In the past years, it turned out that the penalty decision practice has been wrong in recent years. At the end of 2021, the National Ombudsman stated that the Public Prosecution Service does not sufficiently include the position of victims in imposing a criminal decision. In contrast to a lawsuit, a victim has no (or a very limited) role in a penalty decision, which means that their victim rights are at stake.

In addition, the Attorney General at the Supreme Court, the OM’s supervisor, exposed in three separate investigations since 2017 that the OM did not comply with the law when imposing criminal decisions. Among other things, it turned out that the OM imposed decisions for facts that were not committed, or in cases without sufficient evidence of the criminal offense, or for facts for which that was not allowed at all. Theft, for example, was punished in the heavier variant with burglary. In addition, punishment decisions were not translated for foreign suspects, while that is mandatory. In the internal instruction, the OM writes that since the introduction there has been a lot of attention for the quality of the penalty decision and that there is now “an adult instrument with which you can quickly do justice to both suspects and victims”.

In many cases, a penalty decision means that the suspect receives a criminal record. Suspects do not have to accept a penalty decision, they can ‘resist’. In that case their case still comes to court. In that case, officers are prescribed in the internal instruction not to demand prison for the court either.

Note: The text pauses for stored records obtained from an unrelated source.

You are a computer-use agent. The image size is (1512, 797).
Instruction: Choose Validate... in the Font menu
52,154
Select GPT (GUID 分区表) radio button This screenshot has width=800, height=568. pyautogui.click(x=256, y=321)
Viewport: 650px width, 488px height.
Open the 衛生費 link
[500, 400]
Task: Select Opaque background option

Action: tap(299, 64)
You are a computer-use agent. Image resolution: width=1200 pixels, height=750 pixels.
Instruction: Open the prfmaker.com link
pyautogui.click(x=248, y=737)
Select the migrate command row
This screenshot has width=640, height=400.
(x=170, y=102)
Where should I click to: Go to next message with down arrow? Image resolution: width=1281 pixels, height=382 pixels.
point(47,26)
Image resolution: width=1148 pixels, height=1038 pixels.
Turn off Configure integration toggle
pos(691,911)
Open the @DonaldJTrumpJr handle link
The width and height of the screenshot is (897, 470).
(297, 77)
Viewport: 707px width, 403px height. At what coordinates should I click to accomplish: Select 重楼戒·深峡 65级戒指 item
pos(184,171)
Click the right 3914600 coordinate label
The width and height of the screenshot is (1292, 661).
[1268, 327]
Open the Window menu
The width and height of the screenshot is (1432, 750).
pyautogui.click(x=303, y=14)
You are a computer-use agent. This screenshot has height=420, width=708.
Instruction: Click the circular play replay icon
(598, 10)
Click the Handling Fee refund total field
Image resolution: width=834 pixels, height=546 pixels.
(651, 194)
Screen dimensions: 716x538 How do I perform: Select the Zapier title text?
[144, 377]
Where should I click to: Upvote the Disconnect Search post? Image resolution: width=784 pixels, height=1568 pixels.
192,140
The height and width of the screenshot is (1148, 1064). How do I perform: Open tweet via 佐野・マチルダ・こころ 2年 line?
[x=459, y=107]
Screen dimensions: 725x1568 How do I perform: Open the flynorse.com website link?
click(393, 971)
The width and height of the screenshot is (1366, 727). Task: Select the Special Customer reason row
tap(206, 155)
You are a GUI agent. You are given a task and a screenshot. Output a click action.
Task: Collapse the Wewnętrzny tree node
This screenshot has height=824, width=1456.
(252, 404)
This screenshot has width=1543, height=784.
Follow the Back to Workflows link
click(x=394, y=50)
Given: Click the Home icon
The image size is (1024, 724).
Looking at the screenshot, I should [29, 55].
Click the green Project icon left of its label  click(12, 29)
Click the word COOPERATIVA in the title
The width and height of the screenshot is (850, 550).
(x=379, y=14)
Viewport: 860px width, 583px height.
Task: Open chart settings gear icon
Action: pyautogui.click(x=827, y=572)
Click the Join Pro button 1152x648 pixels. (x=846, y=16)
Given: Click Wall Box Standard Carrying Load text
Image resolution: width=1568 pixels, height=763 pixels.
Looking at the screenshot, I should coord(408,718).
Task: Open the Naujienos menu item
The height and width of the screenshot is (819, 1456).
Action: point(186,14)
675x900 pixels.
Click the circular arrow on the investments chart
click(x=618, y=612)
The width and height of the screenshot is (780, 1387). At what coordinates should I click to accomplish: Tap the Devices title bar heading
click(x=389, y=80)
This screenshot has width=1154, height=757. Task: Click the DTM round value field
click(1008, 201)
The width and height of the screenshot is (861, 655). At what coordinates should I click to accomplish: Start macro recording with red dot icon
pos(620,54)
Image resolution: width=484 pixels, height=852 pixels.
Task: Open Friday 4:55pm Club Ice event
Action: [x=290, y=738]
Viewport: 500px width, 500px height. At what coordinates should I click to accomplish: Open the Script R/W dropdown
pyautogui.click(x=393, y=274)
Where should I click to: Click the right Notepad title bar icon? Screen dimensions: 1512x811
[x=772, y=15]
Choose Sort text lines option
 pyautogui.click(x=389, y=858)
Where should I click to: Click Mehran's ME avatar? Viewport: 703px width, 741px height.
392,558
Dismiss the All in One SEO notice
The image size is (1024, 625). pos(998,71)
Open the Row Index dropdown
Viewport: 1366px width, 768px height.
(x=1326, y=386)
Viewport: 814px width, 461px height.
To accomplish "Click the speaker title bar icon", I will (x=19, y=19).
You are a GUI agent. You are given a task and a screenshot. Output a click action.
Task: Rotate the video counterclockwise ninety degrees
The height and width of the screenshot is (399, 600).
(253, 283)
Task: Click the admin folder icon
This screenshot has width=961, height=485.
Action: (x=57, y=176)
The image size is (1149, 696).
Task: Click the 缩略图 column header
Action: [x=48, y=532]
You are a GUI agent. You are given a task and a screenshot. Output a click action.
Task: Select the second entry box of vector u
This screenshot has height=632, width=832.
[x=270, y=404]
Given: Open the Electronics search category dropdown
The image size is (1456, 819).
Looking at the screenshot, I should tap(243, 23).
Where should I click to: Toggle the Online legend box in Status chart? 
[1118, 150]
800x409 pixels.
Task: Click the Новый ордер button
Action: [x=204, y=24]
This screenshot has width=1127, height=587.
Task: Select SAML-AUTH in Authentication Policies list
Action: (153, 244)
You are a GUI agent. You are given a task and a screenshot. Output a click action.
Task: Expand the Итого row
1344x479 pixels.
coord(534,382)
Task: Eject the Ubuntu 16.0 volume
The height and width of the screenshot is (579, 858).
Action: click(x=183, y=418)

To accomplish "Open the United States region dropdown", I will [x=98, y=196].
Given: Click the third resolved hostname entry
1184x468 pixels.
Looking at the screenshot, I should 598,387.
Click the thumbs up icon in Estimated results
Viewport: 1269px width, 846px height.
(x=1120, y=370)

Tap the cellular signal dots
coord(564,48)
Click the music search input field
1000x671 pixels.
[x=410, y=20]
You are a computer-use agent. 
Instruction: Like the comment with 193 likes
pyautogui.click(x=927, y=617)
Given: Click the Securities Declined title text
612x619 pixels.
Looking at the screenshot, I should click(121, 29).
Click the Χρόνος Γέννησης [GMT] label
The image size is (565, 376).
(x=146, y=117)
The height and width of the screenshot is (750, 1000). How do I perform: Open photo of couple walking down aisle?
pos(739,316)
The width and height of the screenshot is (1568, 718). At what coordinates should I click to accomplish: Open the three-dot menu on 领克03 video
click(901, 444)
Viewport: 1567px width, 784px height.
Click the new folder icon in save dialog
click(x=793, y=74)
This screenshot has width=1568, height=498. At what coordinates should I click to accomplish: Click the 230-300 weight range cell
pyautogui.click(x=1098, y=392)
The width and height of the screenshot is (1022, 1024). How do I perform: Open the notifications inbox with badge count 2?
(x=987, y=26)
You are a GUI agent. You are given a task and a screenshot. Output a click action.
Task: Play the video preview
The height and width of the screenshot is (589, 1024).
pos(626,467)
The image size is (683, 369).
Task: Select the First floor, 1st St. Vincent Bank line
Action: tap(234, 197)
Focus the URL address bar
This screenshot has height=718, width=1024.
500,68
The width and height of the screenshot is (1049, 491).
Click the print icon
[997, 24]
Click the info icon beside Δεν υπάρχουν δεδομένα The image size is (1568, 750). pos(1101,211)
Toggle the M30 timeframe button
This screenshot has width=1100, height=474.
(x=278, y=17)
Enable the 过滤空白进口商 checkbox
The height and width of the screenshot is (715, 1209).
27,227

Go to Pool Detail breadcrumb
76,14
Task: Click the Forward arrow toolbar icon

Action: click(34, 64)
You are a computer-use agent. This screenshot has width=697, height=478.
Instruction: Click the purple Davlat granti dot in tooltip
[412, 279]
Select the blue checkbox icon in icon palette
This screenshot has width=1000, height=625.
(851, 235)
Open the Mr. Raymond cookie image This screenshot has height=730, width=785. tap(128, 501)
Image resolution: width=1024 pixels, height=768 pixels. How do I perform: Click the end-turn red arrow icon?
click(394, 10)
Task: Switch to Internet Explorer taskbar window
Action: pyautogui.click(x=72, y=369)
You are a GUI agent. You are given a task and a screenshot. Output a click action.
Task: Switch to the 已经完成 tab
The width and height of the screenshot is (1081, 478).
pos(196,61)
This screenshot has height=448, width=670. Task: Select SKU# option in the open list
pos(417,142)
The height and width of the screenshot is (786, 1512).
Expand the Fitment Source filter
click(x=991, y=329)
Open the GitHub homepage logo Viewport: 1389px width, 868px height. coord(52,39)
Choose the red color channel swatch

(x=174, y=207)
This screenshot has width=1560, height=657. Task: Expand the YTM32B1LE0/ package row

Justice officers is hardly left room to deviate from the instruction. An officer may only summon a suspect ‘in exceptional cases’ and if that is ‘strictly necessary after considering all interests’. With that weighing of interests, he is obliged to involve the chance that the custodial sentence “can be imposed quickly and under good circumstances with great certainty and enforced”. In other words: how quickly someone can sit in the cell. In view of the ‘Zwart’ code in the prison system and thousands of convicted people who are praised by State Secretary Ingrid Coenradie (PVV) who are freely walking around freely, the weighing of interests will not quickly lead to prison sentence.

Lower penalties

The instruction also shows that officers must demand lower penalties for recidivism. Dutch law has a community service prohibition that applies to a recidivism, among other things. If someone again commits the same criminal offense within five years, he may not receive community service. This also applies to theft and scams. The new internal instruction shows that in such cases officers should demand a fine: a sanction that is lower than a community service in the punishment hierarchy. If the suspect cannot pay for that fine because of his limited capacity, the officer must demand an (even) lower fine instead of another heavier punishment. Sessions in which the Public Prosecution Service imposes punishable decisions are not public.

A spokesperson for the Public Prosecution Service announces when asked that it is still ‘fully studied’ how new policy can also be applied in the coming years. The primary goal is to relieve the criminal court, so that sessions can be used in court for heavier cases that otherwise wait too long for treatment. “The results of this course used cannot be expressed in advance.”